Deprecating `text` option in subprocess

This thread is spin off from "JEP 400: UTF-8 by Default" and future of Python

subprocess module has text=False option. When text=True is passed, locale encoding is used for now.
Instead of changing the default encoding, we can deprecate the text option.

subprocess.check_output(["ls", "-l"], encoding="utf-8") is little longer than subprocess.check_output(["ls", "-l"], text=True).
But the difference is smaller than difference between open(file) and open(file, encoding="utf-8").

How do you think deprecating text option?

  • Deprecate text option
  • Keep text option

0 voters

I think that instead of deprecation it would be better to specify that text=True means a native system encoding and If encoding is given, text should not be specified. (phrased after sock parameter of loop.create_connection).
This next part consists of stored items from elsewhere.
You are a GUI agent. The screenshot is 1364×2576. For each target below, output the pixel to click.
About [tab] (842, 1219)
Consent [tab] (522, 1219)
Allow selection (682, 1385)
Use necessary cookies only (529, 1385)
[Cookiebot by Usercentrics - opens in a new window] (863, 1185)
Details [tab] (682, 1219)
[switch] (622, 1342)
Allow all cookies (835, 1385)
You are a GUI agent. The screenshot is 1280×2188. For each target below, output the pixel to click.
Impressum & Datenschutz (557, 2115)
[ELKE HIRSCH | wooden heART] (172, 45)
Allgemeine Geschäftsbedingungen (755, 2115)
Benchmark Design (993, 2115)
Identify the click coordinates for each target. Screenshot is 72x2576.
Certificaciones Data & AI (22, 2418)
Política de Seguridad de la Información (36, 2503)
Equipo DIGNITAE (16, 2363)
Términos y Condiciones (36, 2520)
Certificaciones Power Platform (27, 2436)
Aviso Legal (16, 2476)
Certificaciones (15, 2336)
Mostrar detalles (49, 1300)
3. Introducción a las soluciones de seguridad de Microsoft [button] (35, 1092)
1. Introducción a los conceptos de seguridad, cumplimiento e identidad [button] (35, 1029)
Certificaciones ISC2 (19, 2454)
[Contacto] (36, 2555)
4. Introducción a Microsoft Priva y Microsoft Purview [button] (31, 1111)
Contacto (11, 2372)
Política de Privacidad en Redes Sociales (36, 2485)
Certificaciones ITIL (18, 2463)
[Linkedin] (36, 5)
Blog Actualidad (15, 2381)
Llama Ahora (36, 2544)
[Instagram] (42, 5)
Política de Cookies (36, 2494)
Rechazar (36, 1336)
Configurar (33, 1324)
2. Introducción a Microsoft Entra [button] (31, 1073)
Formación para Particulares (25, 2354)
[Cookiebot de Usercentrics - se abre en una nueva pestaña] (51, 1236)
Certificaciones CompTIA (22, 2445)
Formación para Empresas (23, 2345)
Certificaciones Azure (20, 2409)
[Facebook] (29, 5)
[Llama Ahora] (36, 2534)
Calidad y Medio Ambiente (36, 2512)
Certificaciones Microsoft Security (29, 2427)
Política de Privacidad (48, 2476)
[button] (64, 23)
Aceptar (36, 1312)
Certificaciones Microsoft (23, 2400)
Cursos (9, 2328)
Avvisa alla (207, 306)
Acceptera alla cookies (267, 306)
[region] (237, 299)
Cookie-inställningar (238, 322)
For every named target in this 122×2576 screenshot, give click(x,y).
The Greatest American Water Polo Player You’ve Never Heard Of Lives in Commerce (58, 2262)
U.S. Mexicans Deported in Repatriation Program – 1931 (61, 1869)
On one side, I’m for this deprecation. Encoding is not some automagick stuff that just works somehow; a programmer must explicitly agree processes, especially when the child either inputs/outputs content of a text file in whatever single byte encoding it’s saved or explicitly documents its stdio encoding.

However, deprecation means that text=... will be removed in a couple of versions, and it’ll break countless Python 3 tutorials and books.

Deprecation doesn’t necessarily mean that it will be removed any soon, just that its use is actively discouraged.

3 Likes

Surely you mean subprocess.check_output(["ls", "-l"], encoding="locale")? UTF-8 is not equivalent to text=True.

I’m -1 on this, because:

  1. It’s easy to make a mistake here and not replace text with the correct equivalent. (As you demonstrated).
  2. The locale encoding is obscure (it’s not documented in codecs — Codec registry and base classes — Python 3.12.1 documentation, for example).
  3. Practicality beats purity - being able to get the text output of a command is a common need, and the text approach is (in my experience at least) pretty much always correct.

If we’re confident that encoding="utf-8" is better than encoding="locale", then we should just change the effect of text=True (and the default encoding of TextIOWrapper).

I meant

  • Change the encoding used by text=True to UTF-8 like open(filename), or
  • Deprecate text.

When user want to use locale encoding, user need to specify encoding="locale" anyway.

But I think default encoding of PIPE should be consistent with default encoding of stdio.
If we don’t change the stdio encoding when changing default text encoding, no change is needed for text=True.

See Add legacy_text_encoding option to make UTF-8 default - #3 by methane for discussion about stdio.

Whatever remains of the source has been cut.